Consequently, Congress and the IRS have responded with various laws and rulings, expanding further the complex body of knowledge on this topic. Many have been issued with the intent of spurring economic growth and have had a significant impact on opportunities for property owners to take advantage of cost segregation.

Taxpayers no longer have to spread out a beneficial adjustment from a cost segregation study over four years. Depreciation changes can be reported with their returns in the year of change and changed in any year due to the elimination of the prior two-year waiting period.

All of these developments have made benefits of cost segregation more widely available and useful to individual and business taxpayers alike.

What Qualifies

The determination of what property components qualify for shorter depreciable lives as personal property is ultimately based on asset-specific facts and circumstances.
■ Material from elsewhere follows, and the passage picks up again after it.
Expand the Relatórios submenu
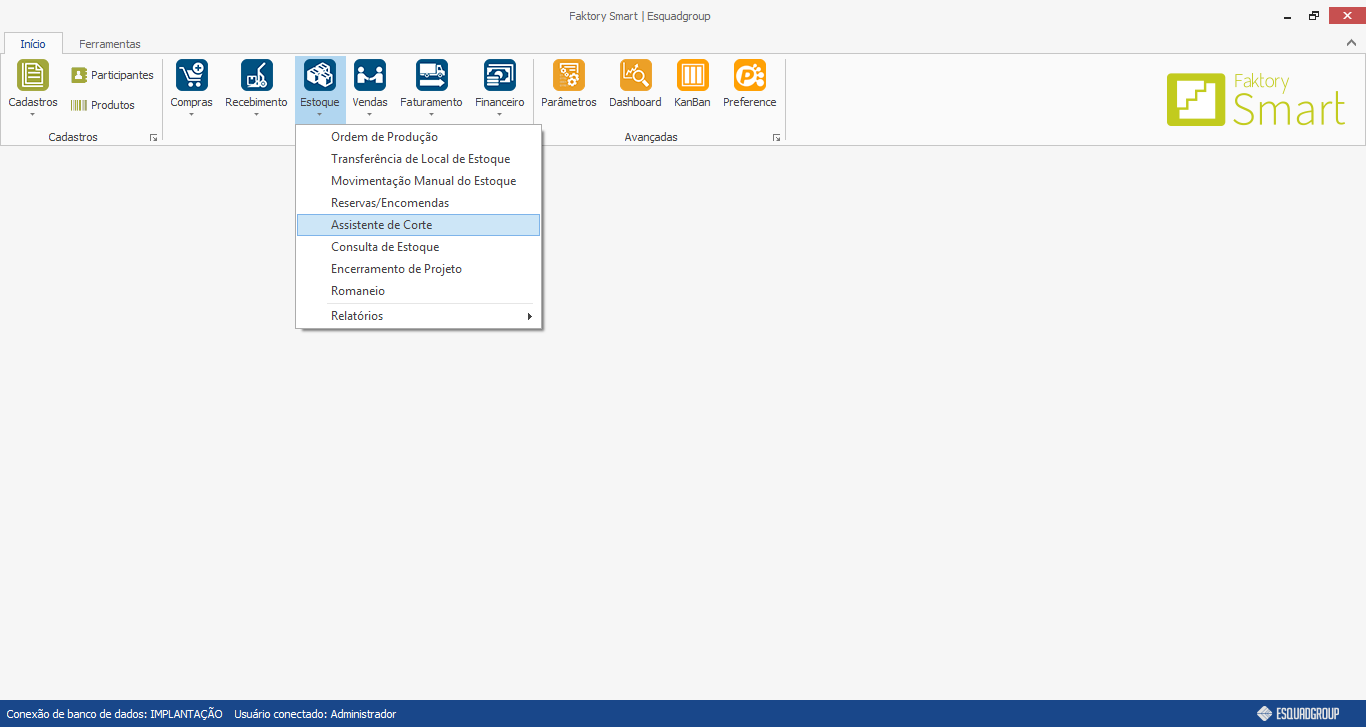Screen dimensions: 1366x728 (418, 316)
However, consultants rely heavily on precedents existing in both case law and IRS guidance.

Determinations are made based on data obtained from construction/cost records and information gathered during the site inspection. Key considerations are whether the property can be easily or readily moved, was it intended to remain in place, and does it relate to the operation and maintenance of the building.

Anyone who owns real estate and expects to pay income taxes during the period of ownership can potentially benefit from a cost segregation study. Studies are most economically feasible for properties with a cost basis of at least $500,000, but can sometimes be beneficial when costs are lower.

Property owners should consider using a cost segregation study if they:

  • Acquired property in the last 15 years
  • Recently completed or started a construction project
  • Inherited property from an estate and received a stepped-up basis
  • Purchased a partnership share
  • Expect to pay income taxes
  • Plan on holding the property for at least five years

Examples of assets that may qualify to be reclassified to shorter depreciable lives include:

  • Land improvements
  • Parking lots
  • Fences
  • Outdoor lighting
  • Landscaping
  • Wall and floor coverings
  • Security systems
  • Cabinets and millwork
  • Data and communication cabling
  • Decorative lighting
  • Window treatments
  • Electrical and plumbing service to specific equipment
  • Moveable wall partitions


There are numerous benefits from performing a cost segregation study. By accelerating depreciation and increasing tax deductions in the early years of property ownership, a property owner increases cash flow. Not only can the increased cash flow improve investment returns, it can also improve debt service coverage ratios when the property is financed with bank or other loans.

​A third party study performed by an objective, independent and qualified professional will withstand IRS scrutiny. It can also correct previously misclassified assets and allow the taxpayer to claim a catch-up adjustment for the difference. Study results may be used to reduce real estate taxes too.